[Zadanie do wykonania]
Zastąp w poniższych danych każde wystąpienie „Instruction” wyrażeniem „Command”. Pozostałą treść przepisz bez żadnych zmian.

:: Dane wejściowe

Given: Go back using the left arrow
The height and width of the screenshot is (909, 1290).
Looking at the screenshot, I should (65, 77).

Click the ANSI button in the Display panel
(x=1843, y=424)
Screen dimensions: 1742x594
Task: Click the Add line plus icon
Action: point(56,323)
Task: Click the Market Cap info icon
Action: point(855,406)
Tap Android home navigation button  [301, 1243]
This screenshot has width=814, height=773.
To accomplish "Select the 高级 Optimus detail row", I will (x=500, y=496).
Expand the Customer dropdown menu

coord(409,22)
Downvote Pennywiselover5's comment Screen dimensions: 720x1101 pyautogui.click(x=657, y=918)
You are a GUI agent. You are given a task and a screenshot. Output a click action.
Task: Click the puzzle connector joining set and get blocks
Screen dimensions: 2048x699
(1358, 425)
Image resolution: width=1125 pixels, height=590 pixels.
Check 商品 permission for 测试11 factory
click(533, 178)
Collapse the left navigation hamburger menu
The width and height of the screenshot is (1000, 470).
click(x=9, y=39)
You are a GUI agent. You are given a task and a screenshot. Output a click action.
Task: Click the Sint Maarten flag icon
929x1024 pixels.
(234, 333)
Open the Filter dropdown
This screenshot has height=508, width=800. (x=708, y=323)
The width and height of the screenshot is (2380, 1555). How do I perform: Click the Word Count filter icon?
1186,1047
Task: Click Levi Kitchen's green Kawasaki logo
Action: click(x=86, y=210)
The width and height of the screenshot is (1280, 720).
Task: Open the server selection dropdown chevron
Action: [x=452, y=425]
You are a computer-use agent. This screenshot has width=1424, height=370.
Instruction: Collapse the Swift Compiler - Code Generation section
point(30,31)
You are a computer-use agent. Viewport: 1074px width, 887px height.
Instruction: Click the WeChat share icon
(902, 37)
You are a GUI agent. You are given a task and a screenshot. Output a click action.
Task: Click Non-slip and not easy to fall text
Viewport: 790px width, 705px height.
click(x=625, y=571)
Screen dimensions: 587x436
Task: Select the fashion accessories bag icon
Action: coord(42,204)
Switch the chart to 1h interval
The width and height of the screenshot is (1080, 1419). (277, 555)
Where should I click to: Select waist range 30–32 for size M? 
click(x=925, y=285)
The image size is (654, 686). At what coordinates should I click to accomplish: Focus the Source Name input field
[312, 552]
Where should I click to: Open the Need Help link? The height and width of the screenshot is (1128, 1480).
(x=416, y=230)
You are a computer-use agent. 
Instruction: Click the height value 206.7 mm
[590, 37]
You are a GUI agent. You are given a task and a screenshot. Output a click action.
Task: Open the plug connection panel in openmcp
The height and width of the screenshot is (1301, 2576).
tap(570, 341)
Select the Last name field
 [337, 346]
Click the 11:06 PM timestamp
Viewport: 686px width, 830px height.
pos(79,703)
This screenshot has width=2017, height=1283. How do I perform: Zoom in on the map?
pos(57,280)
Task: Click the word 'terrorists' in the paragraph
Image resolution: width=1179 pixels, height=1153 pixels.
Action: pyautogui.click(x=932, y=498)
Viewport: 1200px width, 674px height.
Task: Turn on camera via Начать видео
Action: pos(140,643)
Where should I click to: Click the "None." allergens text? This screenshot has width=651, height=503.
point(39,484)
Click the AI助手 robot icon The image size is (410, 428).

::::

[Oczekiwana odpowiedź]
Given: Go back using the left arrow
The height and width of the screenshot is (909, 1290).
Looking at the screenshot, I should (65, 77).

Click the ANSI button in the Display panel
(x=1843, y=424)
Screen dimensions: 1742x594
Task: Click the Add line plus icon
Action: point(56,323)
Task: Click the Market Cap info icon
Action: point(855,406)
Tap Android home navigation button  [301, 1243]
This screenshot has width=814, height=773.
To accomplish "Select the 高级 Optimus detail row", I will (x=500, y=496).
Expand the Customer dropdown menu

coord(409,22)
Downvote Pennywiselover5's comment Screen dimensions: 720x1101 pyautogui.click(x=657, y=918)
You are a GUI agent. You are given a task and a screenshot. Output a click action.
Task: Click the puzzle connector joining set and get blocks
Screen dimensions: 2048x699
(1358, 425)
Image resolution: width=1125 pixels, height=590 pixels.
Check 商品 permission for 测试11 factory
click(533, 178)
Collapse the left navigation hamburger menu
The width and height of the screenshot is (1000, 470).
click(x=9, y=39)
You are a GUI agent. You are given a task and a screenshot. Output a click action.
Task: Click the Sint Maarten flag icon
929x1024 pixels.
(234, 333)
Open the Filter dropdown
This screenshot has height=508, width=800. (x=708, y=323)
The width and height of the screenshot is (2380, 1555). How do I perform: Click the Word Count filter icon?
1186,1047
Task: Click Levi Kitchen's green Kawasaki logo
Action: click(x=86, y=210)
The width and height of the screenshot is (1280, 720).
Task: Open the server selection dropdown chevron
Action: [x=452, y=425]
You are a computer-use agent. This screenshot has width=1424, height=370.
Command: Collapse the Swift Compiler - Code Generation section
point(30,31)
You are a computer-use agent. Viewport: 1074px width, 887px height.
Command: Click the WeChat share icon
(902, 37)
You are a GUI agent. You are given a task and a screenshot. Output a click action.
Task: Click Non-slip and not easy to fall text
Viewport: 790px width, 705px height.
click(x=625, y=571)
Screen dimensions: 587x436
Task: Select the fashion accessories bag icon
Action: coord(42,204)
Switch the chart to 1h interval
The width and height of the screenshot is (1080, 1419). (277, 555)
Where should I click to: Select waist range 30–32 for size M? 
click(x=925, y=285)
The image size is (654, 686). At what coordinates should I click to accomplish: Focus the Source Name input field
[312, 552]
Where should I click to: Open the Need Help link? The height and width of the screenshot is (1128, 1480).
(x=416, y=230)
You are a computer-use agent. 
Command: Click the height value 206.7 mm
[590, 37]
You are a GUI agent. You are given a task and a screenshot. Output a click action.
Task: Open the plug connection panel in openmcp
The height and width of the screenshot is (1301, 2576).
tap(570, 341)
Select the Last name field
 [337, 346]
Click the 11:06 PM timestamp
Viewport: 686px width, 830px height.
pos(79,703)
This screenshot has width=2017, height=1283. How do I perform: Zoom in on the map?
pos(57,280)
Task: Click the word 'terrorists' in the paragraph
Image resolution: width=1179 pixels, height=1153 pixels.
Action: pyautogui.click(x=932, y=498)
Viewport: 1200px width, 674px height.
Task: Turn on camera via Начать видео
Action: pos(140,643)
Where should I click to: Click the "None." allergens text? This screenshot has width=651, height=503.
point(39,484)
Click the AI助手 robot icon The image size is (410, 428).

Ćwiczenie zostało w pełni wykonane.